Ya, Maya memiliki riwayat penyakit jantung dan sering keluar masuk rumah sakit karena penyakitnya. Salah satu alasan Arkan mau menerima perjodohan dengan Zahira agar kondisi Mamanya bisa lebih stabil dan cepat sehat karena keinginannya dituruti oleh putra tunggalnya.
"Kalau sampai terjadi sesuatu hal yang buruk pada Mama atau Ibu itu semua salah kamu karena telah egois!"
"Cukup, Mas!!" Zahira menjerit dan menutup kedua telinganya yang sudah panas mendengar omelan Arkan yang terus menyudutkannya.
"Nggak usah lebay! kasian Ibu kalau sampai dengar suara kamu."
Zahira membalikkan badan dan duduk di atas ranjang sambil menangis. Meski seakan-akan menyudutkannya tapi ada kata-kata Arkan yang benar terutama tentang kesehatan Ibu dan Mama mertuanya.
"Kamu nggak usah mikirin hubungan saya sama Rosalia yang terpenting saat dirumah saya jadi suami yang baik buat kamu."

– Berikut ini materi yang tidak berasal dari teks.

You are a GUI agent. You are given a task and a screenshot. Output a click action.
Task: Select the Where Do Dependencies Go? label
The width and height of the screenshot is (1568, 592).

"Aku pengen sendiri dulu, Mas Arkan pulang aja."
"Saya ikut menginap disini. Apa kata Ibu dan Kakak kamu kalau saya meninggalkan kamu."
Zahira tak menjawab dan memilih merebahkan tubuhnya diatas ranjang. Dia tidak peduli dengan Arkan ingin menetap atau pulang karena kamarnya sangat sempit bahkan besarnya tidak ada seperempat kamarnya.